* **Trecho do documento**
════════
Nós temos o auxílio do anjo guardião até nas coisas mais simples: uma panela queimando no fogão e ele fala dentro da cabeça “A panela está torrando no fogão”. Ou o ferro ligado, uma luz acesa, eles sempre estão nos ajudando e protegendo. Todos nós podemos ouvir, basta que prestemos atenção, basta que aprendamos a ouvir o pensamento do anjo guardião.
E quando vamos praticando essa conversa com nosso melhor amigo todos os dias, vamos aprendendo a ficar mais em contato com ele, e isso vai nos desvinculando dos Espíritos imperfeitos que nos querem mal, que nos orientam para o mau caminho. Então vamos ampliando essa sintonia com os Espíritos evoluídos, melhorando a nossa vida todos os dias, porque agora mudamos de sintonia.
Sempre escutaremos aquilo em que prestarmos atenção: se nosso foco ficar em Espíritos imperfeitos, são eles que ouviremos. Se estivermos prestando atenção em outra coisa não ouviremos nosso anjo protetor. Essa é uma decisão nossa.
Mas a orientação existe o tempo todo, basta prestar atenção. Muitas vezes a pessoa vai orar deitado, morrendo de sono, e dorme sem concluir raciocínio nenhum. É preciso disciplina para examinar o dia, para orar. É preciso estar desperto, sintonizado com Deus e com o Espírito protetor. É melhor deitar-se mais cedo, desligar a televisão antes, afinal, é algo fundamental para o sucesso espiritual em nossas vidas. Temos que melhorar um pouco todos os dias, resistir à atração do mal, fazer o bem, para conquistar a felicidade dos Espíritos bons. Vale a pena fazer esse trabalho diário.
Santo Agostinho, quando praticou o autoconhecimento, era Espírito imperfeito e tinha as emoções que nós temos, como ficar triste, magoado, chateado, com ciúme, com inveja, com raiva, sensualidade, etc. Mas ele praticou naquela encarnação esse método que agora nos propõe, e conseguiu se autoconhecer e superar seus vícios; ele deu o salto evolutivo na escala espírita, ele evoluiu da terceira ordem, dos Espíritos imperfeitos, para a segunda ordem, a dos Espíritos bons. Santo Agostinho conseguiu isso praticando o autoconhecimento. Então o caminho que ele indica é eficiente, leva ao conhecimento de si. Não devemos ver no método, portanto, uma utopia, algo que não possa ser praticado, pelo contrário, todos nós podemos praticá-lo. Por isso ele começa com essa frase, “fazei o que eu fazia quando vivi na Terra”. Não era apenas uma teoria, era algo que ele havia feito, e dera certo.
════════
* **Dados fornecidos**
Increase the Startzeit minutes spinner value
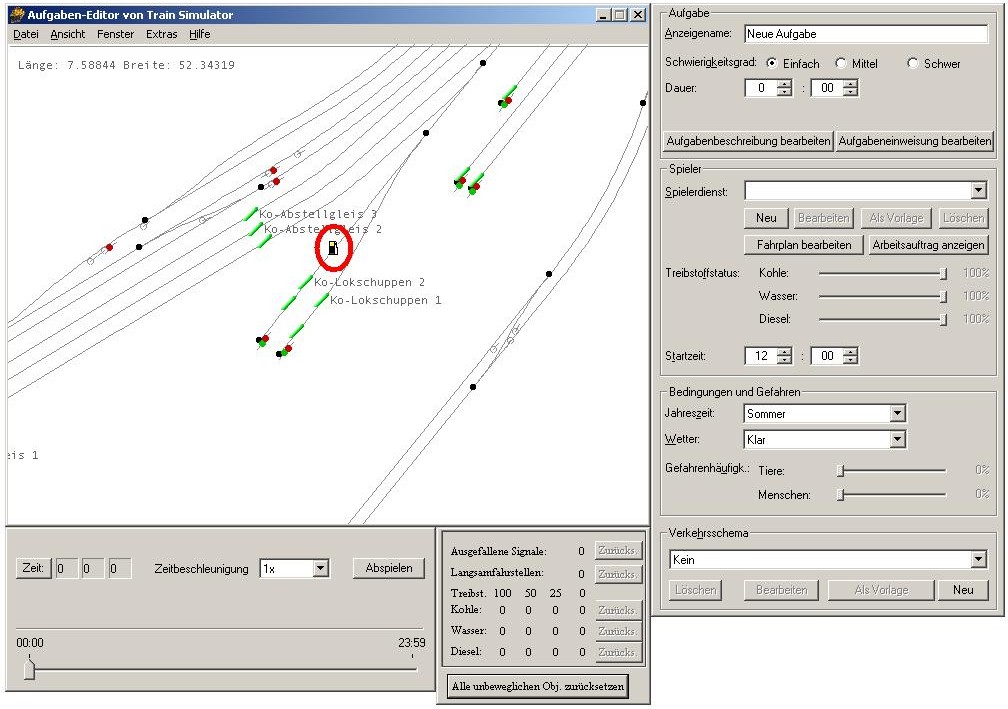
════════
* **Instruções do exercício**
1. Responda com base no trecho:
(a) Que exemplos de situações simples são citados em que o anjo guardião nos avisa?
(b) O que o trecho recomenda fazer antes de orar, para estar desperto?
(c) De que ordem para qual ordem Santo Agostinho evoluiu na escala espírita?
2. Explique, segundo o trecho, por que o método de autoconhecimento proposto por Santo Agostinho não deve ser visto como uma utopia.
3. Transcreva do trecho, sem nenhuma alteração, a parte que começa nas palavras “E quando vamos” e termina depois de “uma decisão nossa.”.

* **Respostas por tarefa**
1.
(a) Uma panela queimando no fogão, o ferro ligado e uma luz acesa.
(b) Deitar-se mais cedo e desligar a televisão antes.
(c) Da terceira ordem, a dos Espíritos imperfeitos, para a segunda ordem, a dos Espíritos bons.

2. Santo Agostinho praticou esse método na encarnação em que viveu na Terra e, por meio dele, conseguiu se autoconhecer, superar seus vícios e passar da ordem dos Espíritos imperfeitos para a dos Espíritos bons. Por isso, não era apenas uma teoria, mas algo que ele havia feito e que dera certo, e que todos nós podemos praticar.

3.
E quando vamos praticando essa conversa com nosso melhor amigo todos os dias, vamos aprendendo a ficar mais em contato com ele, e isso vai nos desvinculando dos Espíritos imperfeitos que nos querem mal, que nos orientam para o mau caminho. Então vamos ampliando essa sintonia com os Espíritos evoluídos, melhorando a nossa vida todos os dias, porque agora mudamos de sintonia.
Sempre escutaremos aquilo em que prestarmos atenção: se nosso foco ficar em Espíritos imperfeitos, são eles que ouviremos. Se estivermos prestando atenção em outra coisa não ouviremos nosso anjo protetor. Essa é uma decisão nossa.